Little Big Town took the vocal group award over the Band Perry, the Eli Young Band, Lady Antebellum and the Zac Brown Band.
The other trend at this year’s ACM ceremony had to do with relatively new faces. In the entertainer of the year category, all the nominated artists scored their first hits within the past decade. No artists with careers more than a decade old appeared among album of the year nominees.
In fact, among the entertainer, album, male and female vocalist categories, Toby Keith was the only male artist with a career of long standing to get a nomination (male vocalist), while Martina McBride held that distinction within the female vocalist roster, underscoring the generational shift that characterized this year’s ceremony.
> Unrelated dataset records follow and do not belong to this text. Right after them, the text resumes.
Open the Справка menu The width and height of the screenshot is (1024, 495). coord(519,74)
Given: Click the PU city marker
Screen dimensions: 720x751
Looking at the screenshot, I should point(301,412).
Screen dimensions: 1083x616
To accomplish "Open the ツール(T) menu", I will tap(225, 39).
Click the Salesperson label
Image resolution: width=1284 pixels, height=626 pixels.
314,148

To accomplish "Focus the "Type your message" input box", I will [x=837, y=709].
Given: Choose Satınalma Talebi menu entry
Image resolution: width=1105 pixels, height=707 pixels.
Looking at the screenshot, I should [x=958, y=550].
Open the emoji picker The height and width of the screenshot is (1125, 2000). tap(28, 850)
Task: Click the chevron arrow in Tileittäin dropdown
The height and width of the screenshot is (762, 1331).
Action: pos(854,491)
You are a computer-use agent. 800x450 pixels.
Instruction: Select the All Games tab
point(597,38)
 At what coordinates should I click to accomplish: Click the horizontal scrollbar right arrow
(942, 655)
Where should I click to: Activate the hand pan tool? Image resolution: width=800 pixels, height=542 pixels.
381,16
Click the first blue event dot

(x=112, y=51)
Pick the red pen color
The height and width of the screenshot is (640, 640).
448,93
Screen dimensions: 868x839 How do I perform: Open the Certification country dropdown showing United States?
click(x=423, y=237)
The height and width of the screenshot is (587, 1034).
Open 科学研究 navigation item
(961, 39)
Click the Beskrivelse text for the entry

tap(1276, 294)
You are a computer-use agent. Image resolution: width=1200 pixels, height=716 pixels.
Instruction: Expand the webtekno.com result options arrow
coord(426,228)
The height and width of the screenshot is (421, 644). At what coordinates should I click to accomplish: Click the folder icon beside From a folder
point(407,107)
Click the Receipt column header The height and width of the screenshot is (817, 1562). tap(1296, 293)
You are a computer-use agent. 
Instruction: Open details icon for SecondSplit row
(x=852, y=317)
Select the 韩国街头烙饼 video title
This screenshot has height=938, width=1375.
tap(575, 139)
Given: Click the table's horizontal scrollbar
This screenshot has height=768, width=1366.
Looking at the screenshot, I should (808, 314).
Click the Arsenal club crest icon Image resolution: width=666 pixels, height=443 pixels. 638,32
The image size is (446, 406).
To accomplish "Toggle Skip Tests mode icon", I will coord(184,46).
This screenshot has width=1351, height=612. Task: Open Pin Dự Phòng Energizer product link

Church led this year’s nominations with seven, including album, single and song of the year, partly a reflection of the ACM’s process that gives separate nominations in some categories to artists who also write songs. That meant that Church, Lambert and Hayes each doubled up in the song of the year category because they wrote or co-wrote their nominated songs.
It was the first round of awards for which Swift’s latest album, “Red,” fell within the eligibility period — Dec. 1, 2011 to Nov. 28, 2012 — and it was nominated for album of the year alongside Carrie Underwood’s “Blown Away,” Church’s “Chief,” Bryan’s “Tailgates & Tanlines” and Little Big Town’s “Tornado.”
Much attention has been focused on the four nominations handed out to Texas newcomer Kacey Musgraves, who, like Lambert before her, came to light as a contestant on the country music reality competition “Nashville Star” during its 2007 season, when she finished seventh. Musgraves’ latest album, “Same Trailer, Different Park,” has been both a critical and commercial hit, with the title track a hit at country radio, but she went away from Sunday’s awards ceremony empty-handed.
The ACM was established in 1964 as a West Coast counterpart to the Nashville-based Country Music Assn., which holds its awards ceremony each fall.